After reporting yesterday on the looming threat of the spread of a drug-resistant form of falciparum malaria, we now bring brighter news of two phase II trials indicating that a leading candidate malaria vaccine (RTS,S/AS01E) provides protection against the parasitic disease for at least 15 months after inoculation.
In a March 2007 to October 2008 study, researchers randomized 894 children aged five to 17 months old in Kenya and Tanzania to receive doses of either the malaria vaccine or a rabies vaccine and found that the RTS,S/AS01E vaccine protected 53 percent of participants against clinical malaria for at least eight months. At 15 months, the effects of the vaccine did not wane significantly, and 45.8 percent of the vaccinated children were still protected against the disease.
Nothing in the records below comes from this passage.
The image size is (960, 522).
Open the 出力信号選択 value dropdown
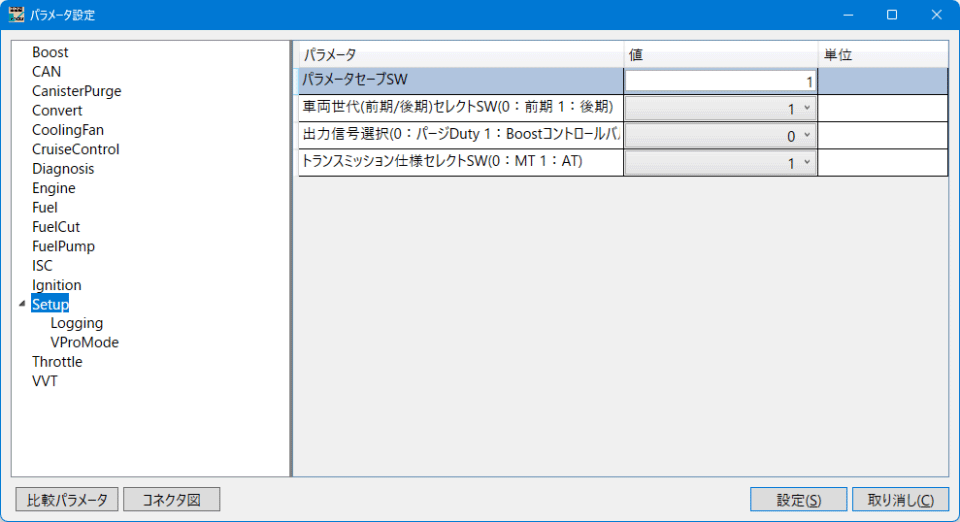[720, 135]
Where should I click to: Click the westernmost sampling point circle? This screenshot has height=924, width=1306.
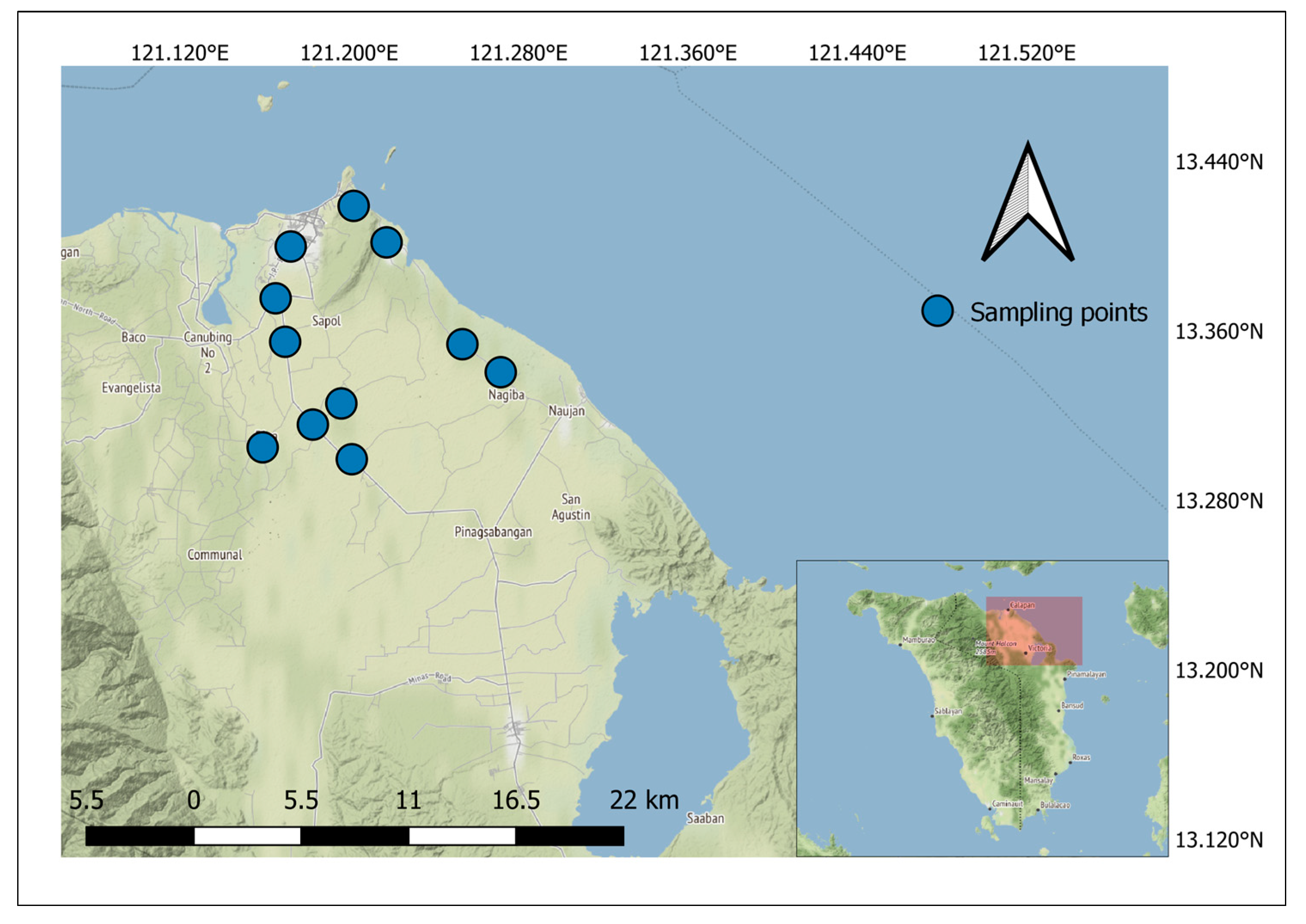point(262,447)
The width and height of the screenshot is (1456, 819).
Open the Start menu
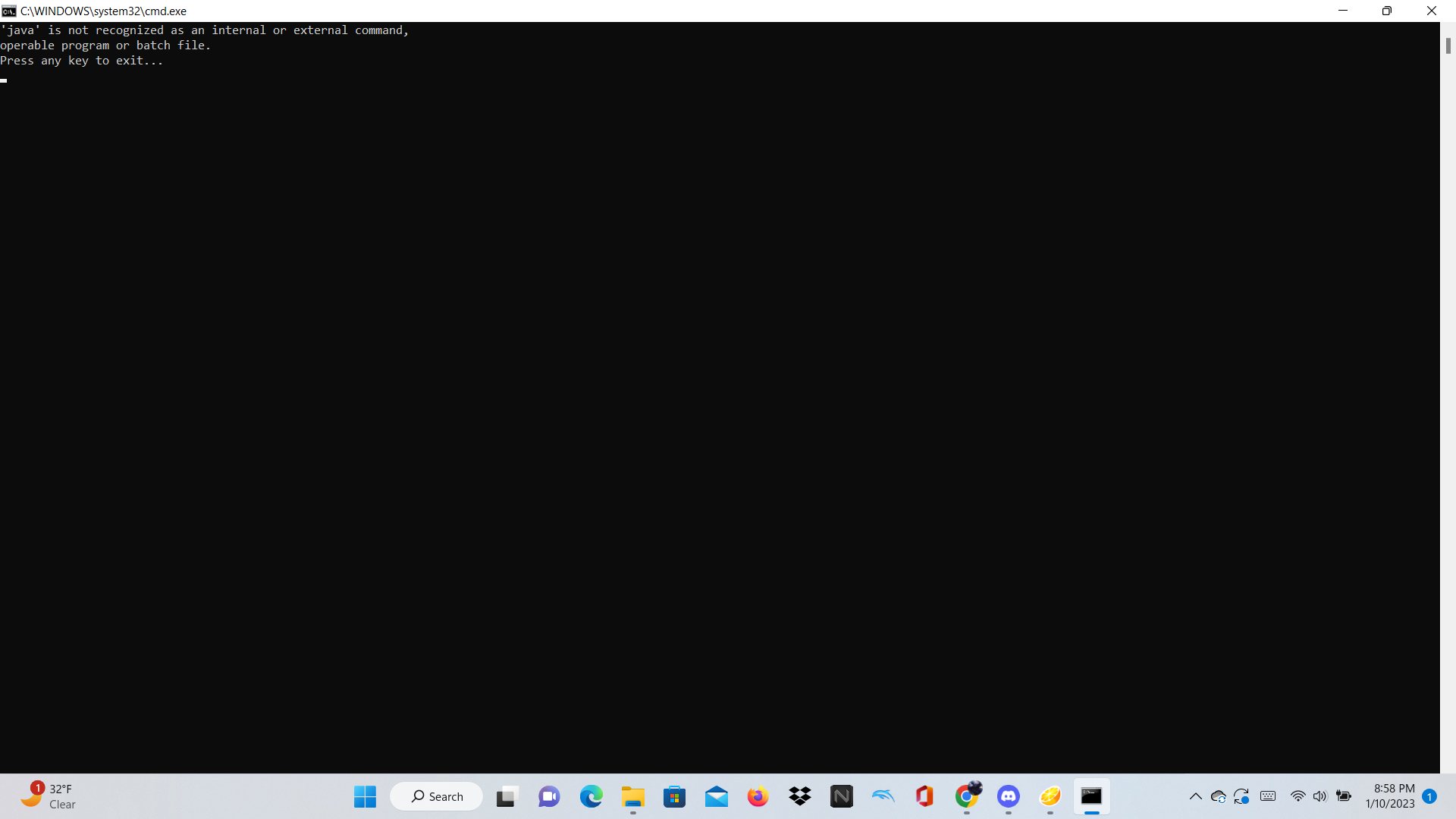pyautogui.click(x=365, y=796)
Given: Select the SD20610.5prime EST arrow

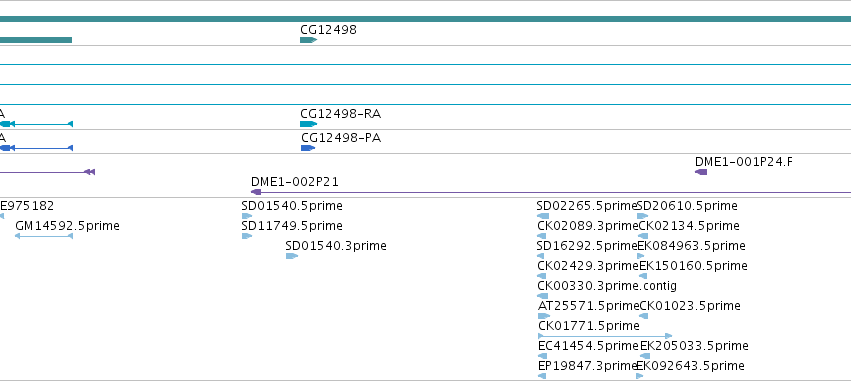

Results of the study are cause for a certain amount of celebration, says ACSH's Dr. Gilbert Ross since “creating a vaccine against malaria is extraordinarily difficult, and it has been in the research stages for decades. Hopefully, we can get the vaccine out to the people through local clinics so that immunization can begin rapidly once the vaccine passes the remaining clinical trials — although that requires much-needed public health infrastructure.”
In addition to using vaccines as a primary prevention strategy against malaria, ACSH's Dr. Elizabeth Whelan says the widespread use of small amounts of DDT used in indoor residual spraying should be reinstated as well.